[Start of section]
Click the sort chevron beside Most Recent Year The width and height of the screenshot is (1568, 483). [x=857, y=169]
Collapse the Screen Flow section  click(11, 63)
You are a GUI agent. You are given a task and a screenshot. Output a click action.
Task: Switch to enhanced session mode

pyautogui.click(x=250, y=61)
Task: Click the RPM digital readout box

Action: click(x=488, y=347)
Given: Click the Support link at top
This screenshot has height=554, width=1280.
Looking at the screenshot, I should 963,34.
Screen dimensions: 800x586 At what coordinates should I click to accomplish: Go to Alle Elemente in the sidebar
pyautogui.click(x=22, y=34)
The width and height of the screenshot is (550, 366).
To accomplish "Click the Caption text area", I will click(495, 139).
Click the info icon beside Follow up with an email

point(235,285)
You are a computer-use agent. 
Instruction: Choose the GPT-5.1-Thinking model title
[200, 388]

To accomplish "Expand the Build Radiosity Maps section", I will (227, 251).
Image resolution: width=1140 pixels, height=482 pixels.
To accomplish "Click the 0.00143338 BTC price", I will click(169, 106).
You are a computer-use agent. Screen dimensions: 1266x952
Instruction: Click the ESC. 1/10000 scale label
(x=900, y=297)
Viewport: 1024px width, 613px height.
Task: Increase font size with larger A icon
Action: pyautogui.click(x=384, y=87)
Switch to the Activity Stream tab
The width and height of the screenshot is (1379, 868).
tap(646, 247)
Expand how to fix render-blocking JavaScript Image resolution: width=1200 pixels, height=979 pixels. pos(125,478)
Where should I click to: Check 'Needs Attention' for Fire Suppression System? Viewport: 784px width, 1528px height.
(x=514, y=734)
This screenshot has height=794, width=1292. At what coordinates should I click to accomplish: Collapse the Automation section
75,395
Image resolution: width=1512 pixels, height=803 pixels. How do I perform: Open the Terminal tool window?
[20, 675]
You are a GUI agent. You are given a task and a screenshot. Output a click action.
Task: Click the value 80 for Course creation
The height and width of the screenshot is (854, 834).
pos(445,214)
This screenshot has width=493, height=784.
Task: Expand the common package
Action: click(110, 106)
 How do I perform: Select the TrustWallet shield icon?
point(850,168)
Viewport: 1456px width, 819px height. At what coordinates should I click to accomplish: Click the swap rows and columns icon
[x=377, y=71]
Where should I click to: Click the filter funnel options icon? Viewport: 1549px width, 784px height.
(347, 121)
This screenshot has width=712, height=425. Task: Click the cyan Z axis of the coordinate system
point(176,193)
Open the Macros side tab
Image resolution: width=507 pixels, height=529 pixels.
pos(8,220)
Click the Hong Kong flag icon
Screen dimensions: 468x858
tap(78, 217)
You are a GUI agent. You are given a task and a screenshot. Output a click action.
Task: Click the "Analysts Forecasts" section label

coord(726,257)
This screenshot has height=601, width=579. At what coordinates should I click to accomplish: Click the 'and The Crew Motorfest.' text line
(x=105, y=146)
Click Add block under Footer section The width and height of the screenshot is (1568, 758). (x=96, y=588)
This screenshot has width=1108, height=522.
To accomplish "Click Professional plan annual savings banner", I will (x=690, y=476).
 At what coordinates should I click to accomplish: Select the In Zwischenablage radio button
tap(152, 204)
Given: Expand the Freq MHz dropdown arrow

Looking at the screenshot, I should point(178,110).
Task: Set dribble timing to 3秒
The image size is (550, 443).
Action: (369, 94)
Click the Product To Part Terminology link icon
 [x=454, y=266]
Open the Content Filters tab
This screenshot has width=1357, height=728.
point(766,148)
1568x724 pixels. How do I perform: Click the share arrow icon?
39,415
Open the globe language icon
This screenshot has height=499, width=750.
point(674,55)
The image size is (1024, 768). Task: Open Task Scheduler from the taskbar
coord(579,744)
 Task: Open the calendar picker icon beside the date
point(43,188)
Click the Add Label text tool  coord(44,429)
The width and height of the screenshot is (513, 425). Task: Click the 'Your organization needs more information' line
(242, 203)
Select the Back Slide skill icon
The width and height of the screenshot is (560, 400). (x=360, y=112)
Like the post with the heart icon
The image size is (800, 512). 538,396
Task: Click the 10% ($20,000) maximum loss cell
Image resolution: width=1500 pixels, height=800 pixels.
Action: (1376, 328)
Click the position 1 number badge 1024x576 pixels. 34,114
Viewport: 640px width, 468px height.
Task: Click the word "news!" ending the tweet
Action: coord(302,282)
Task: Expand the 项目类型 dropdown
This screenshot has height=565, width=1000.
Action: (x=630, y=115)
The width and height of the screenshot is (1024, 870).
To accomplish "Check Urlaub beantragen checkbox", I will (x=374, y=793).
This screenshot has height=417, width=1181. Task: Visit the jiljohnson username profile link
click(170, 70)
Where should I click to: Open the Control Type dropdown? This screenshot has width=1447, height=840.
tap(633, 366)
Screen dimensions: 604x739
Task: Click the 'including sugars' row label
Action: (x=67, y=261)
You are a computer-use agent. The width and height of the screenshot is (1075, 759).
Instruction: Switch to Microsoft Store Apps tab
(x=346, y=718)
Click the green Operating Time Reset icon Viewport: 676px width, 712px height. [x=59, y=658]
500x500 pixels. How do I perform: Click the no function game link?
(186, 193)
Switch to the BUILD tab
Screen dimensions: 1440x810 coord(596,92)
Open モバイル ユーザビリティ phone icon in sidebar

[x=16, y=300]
[End of section]
-- WHAT TO WORK ON --
Read the records above. Show each line that has the string "computer".

-- OUTPUT FOR THIS EXERCISE --
You are a computer-use agent. 
You are a computer-use agent. Screen dimensions: 1266x952
You are a computer-use agent. The width and height of the screenshot is (1075, 759).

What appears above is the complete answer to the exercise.